── Data shown
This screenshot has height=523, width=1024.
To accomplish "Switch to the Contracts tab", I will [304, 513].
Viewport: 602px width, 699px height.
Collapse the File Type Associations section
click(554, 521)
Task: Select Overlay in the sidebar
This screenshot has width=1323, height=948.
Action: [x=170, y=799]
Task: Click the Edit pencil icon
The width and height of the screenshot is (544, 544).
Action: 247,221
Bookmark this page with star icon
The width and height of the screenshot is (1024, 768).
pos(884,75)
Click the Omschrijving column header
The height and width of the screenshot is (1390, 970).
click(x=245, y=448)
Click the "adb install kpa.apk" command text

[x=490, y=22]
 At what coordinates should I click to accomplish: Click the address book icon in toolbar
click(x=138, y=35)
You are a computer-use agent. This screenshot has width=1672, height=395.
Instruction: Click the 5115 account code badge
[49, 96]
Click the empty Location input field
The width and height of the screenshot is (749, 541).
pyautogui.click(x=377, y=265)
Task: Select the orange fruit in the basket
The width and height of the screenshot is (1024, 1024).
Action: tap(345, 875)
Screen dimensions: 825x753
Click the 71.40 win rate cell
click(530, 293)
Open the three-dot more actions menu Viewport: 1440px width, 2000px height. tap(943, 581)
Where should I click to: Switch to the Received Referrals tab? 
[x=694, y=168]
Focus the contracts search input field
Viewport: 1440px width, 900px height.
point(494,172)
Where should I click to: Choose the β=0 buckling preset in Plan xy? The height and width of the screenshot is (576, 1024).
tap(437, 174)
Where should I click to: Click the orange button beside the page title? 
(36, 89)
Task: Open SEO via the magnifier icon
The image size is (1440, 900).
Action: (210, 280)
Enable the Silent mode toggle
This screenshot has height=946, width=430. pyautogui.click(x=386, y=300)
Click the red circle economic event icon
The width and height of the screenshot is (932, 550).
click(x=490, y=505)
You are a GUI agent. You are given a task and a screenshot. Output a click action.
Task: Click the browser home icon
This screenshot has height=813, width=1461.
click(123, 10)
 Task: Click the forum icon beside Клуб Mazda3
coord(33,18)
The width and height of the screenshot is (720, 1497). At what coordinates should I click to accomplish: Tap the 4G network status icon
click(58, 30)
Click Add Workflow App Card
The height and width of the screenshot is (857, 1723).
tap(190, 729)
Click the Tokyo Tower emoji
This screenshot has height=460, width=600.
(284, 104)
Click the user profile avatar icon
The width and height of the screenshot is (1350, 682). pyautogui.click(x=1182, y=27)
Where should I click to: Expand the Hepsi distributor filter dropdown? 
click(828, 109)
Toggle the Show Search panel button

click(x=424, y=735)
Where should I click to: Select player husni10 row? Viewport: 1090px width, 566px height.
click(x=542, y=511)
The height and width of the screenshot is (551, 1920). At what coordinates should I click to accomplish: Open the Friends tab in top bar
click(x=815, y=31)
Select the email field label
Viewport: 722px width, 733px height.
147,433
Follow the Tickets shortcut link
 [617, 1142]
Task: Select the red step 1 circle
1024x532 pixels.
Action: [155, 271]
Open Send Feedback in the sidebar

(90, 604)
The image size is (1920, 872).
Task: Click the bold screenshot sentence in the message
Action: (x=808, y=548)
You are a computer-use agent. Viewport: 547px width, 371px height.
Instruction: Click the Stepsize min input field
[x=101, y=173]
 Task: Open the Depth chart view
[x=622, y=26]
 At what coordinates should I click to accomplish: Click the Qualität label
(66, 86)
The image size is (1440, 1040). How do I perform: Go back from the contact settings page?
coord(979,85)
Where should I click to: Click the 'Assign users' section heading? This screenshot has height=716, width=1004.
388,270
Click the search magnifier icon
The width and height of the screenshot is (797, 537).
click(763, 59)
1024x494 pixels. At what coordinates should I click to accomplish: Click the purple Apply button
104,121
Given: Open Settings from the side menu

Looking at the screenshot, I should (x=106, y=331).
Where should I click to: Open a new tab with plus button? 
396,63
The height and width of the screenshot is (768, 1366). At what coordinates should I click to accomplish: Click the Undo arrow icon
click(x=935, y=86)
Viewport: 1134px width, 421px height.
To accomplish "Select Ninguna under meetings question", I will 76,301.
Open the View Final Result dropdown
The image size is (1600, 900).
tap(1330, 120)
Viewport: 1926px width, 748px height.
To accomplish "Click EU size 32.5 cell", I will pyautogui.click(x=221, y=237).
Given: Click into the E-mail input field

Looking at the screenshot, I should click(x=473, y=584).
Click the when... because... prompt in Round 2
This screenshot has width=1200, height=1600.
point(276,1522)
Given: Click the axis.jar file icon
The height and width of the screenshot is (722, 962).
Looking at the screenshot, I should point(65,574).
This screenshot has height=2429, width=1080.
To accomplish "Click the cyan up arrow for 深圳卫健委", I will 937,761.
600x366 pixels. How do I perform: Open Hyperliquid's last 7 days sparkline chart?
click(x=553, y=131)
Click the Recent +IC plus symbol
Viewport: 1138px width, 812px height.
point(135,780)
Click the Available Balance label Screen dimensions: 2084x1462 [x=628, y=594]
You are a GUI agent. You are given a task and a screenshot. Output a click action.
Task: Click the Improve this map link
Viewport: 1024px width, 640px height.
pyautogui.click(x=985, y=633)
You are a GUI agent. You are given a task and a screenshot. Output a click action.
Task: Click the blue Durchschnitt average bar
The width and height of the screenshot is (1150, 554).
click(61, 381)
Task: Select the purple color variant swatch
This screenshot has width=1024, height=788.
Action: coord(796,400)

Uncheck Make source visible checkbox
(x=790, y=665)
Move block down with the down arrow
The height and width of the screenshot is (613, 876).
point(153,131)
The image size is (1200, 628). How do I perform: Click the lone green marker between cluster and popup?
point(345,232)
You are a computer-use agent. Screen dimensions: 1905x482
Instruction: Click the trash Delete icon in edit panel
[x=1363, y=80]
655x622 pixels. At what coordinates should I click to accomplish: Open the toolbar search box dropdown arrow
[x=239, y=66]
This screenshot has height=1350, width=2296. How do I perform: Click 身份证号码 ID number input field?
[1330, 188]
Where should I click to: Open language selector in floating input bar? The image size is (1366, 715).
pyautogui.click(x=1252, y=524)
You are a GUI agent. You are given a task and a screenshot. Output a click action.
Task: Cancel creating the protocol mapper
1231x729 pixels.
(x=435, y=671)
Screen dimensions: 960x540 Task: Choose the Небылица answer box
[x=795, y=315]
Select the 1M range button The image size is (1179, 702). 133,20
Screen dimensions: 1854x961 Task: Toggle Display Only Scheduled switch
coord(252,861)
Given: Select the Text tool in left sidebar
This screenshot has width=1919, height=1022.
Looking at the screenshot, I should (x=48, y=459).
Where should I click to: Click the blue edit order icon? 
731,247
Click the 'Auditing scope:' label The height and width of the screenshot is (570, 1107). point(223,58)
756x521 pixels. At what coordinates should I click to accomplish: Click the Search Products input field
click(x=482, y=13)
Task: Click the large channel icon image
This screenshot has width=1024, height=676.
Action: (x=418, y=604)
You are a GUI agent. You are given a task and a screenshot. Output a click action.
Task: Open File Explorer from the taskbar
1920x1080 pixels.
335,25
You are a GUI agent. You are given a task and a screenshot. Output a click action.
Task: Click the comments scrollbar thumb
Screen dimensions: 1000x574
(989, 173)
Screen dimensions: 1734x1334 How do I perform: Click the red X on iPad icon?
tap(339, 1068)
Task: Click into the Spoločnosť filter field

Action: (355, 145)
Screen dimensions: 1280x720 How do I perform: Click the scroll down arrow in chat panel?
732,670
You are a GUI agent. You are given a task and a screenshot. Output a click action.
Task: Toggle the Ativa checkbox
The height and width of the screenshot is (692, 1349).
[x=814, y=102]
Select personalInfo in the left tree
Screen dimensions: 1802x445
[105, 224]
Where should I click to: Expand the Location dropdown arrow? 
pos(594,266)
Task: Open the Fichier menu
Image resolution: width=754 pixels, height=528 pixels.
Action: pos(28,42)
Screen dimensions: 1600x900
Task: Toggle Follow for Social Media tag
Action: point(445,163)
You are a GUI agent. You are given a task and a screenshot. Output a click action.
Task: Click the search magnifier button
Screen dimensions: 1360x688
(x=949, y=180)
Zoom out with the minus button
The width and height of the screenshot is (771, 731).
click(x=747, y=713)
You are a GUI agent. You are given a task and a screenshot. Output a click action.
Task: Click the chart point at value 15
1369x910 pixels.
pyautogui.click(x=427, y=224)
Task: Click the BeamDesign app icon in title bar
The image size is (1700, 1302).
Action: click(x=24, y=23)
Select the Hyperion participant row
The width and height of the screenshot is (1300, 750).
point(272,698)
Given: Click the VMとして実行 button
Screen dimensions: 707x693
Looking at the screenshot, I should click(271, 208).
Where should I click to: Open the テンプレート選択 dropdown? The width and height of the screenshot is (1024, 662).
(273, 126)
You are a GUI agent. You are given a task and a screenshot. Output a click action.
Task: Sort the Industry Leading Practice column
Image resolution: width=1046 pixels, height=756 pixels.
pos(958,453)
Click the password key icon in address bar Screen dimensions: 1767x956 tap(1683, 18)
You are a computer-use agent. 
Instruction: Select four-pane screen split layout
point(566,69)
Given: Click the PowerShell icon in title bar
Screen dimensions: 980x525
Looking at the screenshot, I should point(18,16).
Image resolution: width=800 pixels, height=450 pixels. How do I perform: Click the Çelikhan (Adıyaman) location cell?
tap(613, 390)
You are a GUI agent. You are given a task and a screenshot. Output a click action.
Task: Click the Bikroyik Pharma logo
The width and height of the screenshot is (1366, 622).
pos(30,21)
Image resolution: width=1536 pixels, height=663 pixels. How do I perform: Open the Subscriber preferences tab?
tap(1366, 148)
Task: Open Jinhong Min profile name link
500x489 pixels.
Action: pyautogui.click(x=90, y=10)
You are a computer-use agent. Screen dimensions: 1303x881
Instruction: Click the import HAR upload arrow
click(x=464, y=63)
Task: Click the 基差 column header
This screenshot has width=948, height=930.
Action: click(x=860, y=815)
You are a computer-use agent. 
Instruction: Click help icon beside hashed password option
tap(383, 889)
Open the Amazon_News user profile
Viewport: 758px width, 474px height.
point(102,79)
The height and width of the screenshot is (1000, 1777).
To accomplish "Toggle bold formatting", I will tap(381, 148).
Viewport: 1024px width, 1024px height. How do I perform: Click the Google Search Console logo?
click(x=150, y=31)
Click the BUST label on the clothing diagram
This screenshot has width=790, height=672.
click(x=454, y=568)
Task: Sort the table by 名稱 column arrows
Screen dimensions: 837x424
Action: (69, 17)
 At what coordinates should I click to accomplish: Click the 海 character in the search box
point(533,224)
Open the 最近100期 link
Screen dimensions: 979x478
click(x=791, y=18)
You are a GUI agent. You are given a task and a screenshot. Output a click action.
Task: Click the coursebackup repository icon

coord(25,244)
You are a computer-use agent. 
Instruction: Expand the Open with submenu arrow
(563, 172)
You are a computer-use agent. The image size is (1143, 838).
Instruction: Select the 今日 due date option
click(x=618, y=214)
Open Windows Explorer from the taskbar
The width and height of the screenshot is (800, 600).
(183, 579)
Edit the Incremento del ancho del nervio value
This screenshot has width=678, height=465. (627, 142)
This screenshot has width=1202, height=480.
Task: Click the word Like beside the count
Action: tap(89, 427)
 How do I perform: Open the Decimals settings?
────
> _Exercise requirements_
When you answer, output each line of the data exactly as given, from its first line up to and including the one with "Task: Click the browser home icon".

> _Completed task_
This screenshot has height=523, width=1024.
To accomplish "Switch to the Contracts tab", I will [304, 513].
Viewport: 602px width, 699px height.
Collapse the File Type Associations section
click(554, 521)
Task: Select Overlay in the sidebar
This screenshot has width=1323, height=948.
Action: [x=170, y=799]
Task: Click the Edit pencil icon
The width and height of the screenshot is (544, 544).
Action: 247,221
Bookmark this page with star icon
The width and height of the screenshot is (1024, 768).
pos(884,75)
Click the Omschrijving column header
The height and width of the screenshot is (1390, 970).
click(x=245, y=448)
Click the "adb install kpa.apk" command text

[x=490, y=22]
 At what coordinates should I click to accomplish: Click the address book icon in toolbar
click(x=138, y=35)
You are a computer-use agent. This screenshot has width=1672, height=395.
Instruction: Click the 5115 account code badge
[49, 96]
Click the empty Location input field
The width and height of the screenshot is (749, 541).
pyautogui.click(x=377, y=265)
Task: Select the orange fruit in the basket
The width and height of the screenshot is (1024, 1024).
Action: tap(345, 875)
Screen dimensions: 825x753
Click the 71.40 win rate cell
click(530, 293)
Open the three-dot more actions menu Viewport: 1440px width, 2000px height. tap(943, 581)
Where should I click to: Switch to the Received Referrals tab? 
[x=694, y=168]
Focus the contracts search input field
Viewport: 1440px width, 900px height.
point(494,172)
Where should I click to: Choose the β=0 buckling preset in Plan xy? The height and width of the screenshot is (576, 1024).
tap(437, 174)
Where should I click to: Click the orange button beside the page title? 
(36, 89)
Task: Open SEO via the magnifier icon
The image size is (1440, 900).
Action: (210, 280)
Enable the Silent mode toggle
This screenshot has height=946, width=430. pyautogui.click(x=386, y=300)
Click the red circle economic event icon
The width and height of the screenshot is (932, 550).
click(x=490, y=505)
You are a GUI agent. You are given a task and a screenshot. Output a click action.
Task: Click the browser home icon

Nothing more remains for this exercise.